● **AIM OF THE TASK**:
Return the data from the line with "Given: Select Removal" to the line with "I will coord(64,154).", both included, copied character for character and with nothing else.

-- -- --

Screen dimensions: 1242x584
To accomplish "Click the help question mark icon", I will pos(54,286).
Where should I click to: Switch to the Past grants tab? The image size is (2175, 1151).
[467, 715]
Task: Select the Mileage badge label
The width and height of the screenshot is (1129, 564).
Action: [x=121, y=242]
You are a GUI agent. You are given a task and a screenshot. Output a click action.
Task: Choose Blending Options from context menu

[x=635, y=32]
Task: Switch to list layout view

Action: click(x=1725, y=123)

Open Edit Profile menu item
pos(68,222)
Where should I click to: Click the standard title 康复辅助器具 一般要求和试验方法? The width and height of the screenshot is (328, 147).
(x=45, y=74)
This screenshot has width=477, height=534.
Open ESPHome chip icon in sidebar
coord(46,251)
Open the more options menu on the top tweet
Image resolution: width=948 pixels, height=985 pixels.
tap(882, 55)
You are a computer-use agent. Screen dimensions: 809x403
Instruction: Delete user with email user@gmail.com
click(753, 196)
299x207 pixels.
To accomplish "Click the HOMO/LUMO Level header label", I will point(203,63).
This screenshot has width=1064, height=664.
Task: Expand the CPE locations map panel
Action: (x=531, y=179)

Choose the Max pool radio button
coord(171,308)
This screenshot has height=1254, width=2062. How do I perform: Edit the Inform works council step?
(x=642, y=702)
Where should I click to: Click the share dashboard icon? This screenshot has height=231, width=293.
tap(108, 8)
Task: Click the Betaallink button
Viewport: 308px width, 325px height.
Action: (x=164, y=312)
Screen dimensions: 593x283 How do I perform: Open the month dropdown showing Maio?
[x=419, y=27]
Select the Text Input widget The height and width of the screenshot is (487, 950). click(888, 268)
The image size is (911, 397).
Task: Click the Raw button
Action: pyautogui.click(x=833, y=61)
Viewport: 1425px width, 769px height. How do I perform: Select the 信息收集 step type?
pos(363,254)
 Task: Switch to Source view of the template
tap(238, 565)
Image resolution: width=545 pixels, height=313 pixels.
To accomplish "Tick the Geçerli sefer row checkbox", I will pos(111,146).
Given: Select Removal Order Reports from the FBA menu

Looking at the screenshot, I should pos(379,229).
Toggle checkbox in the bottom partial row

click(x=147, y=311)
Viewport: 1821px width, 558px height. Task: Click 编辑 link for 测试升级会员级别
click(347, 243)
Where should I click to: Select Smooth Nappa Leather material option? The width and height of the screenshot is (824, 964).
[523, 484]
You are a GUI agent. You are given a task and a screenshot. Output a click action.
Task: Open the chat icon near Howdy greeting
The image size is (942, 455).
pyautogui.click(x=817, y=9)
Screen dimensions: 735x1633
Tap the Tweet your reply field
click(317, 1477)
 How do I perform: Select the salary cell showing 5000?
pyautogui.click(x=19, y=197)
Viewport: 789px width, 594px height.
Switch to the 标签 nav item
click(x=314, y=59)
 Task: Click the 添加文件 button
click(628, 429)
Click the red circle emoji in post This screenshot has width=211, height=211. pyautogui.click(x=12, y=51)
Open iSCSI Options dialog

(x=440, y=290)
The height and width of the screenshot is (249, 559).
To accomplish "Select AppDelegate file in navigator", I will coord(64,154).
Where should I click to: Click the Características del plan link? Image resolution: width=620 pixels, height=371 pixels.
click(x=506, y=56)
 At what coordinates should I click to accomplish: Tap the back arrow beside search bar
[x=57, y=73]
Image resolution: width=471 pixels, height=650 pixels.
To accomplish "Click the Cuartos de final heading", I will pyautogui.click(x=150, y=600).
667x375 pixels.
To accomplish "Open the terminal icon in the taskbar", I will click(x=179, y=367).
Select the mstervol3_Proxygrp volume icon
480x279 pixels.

-- -- --

● **SOLUTION**:
Given: Select Removal Order Reports from the FBA menu

Looking at the screenshot, I should pos(379,229).
Toggle checkbox in the bottom partial row

click(x=147, y=311)
Viewport: 1821px width, 558px height. Task: Click 编辑 link for 测试升级会员级别
click(347, 243)
Where should I click to: Select Smooth Nappa Leather material option? The width and height of the screenshot is (824, 964).
[523, 484]
You are a GUI agent. You are given a task and a screenshot. Output a click action.
Task: Open the chat icon near Howdy greeting
The image size is (942, 455).
pyautogui.click(x=817, y=9)
Screen dimensions: 735x1633
Tap the Tweet your reply field
click(317, 1477)
 How do I perform: Select the salary cell showing 5000?
pyautogui.click(x=19, y=197)
Viewport: 789px width, 594px height.
Switch to the 标签 nav item
click(x=314, y=59)
 Task: Click the 添加文件 button
click(628, 429)
Click the red circle emoji in post This screenshot has width=211, height=211. pyautogui.click(x=12, y=51)
Open iSCSI Options dialog

(x=440, y=290)
The height and width of the screenshot is (249, 559).
To accomplish "Select AppDelegate file in navigator", I will coord(64,154).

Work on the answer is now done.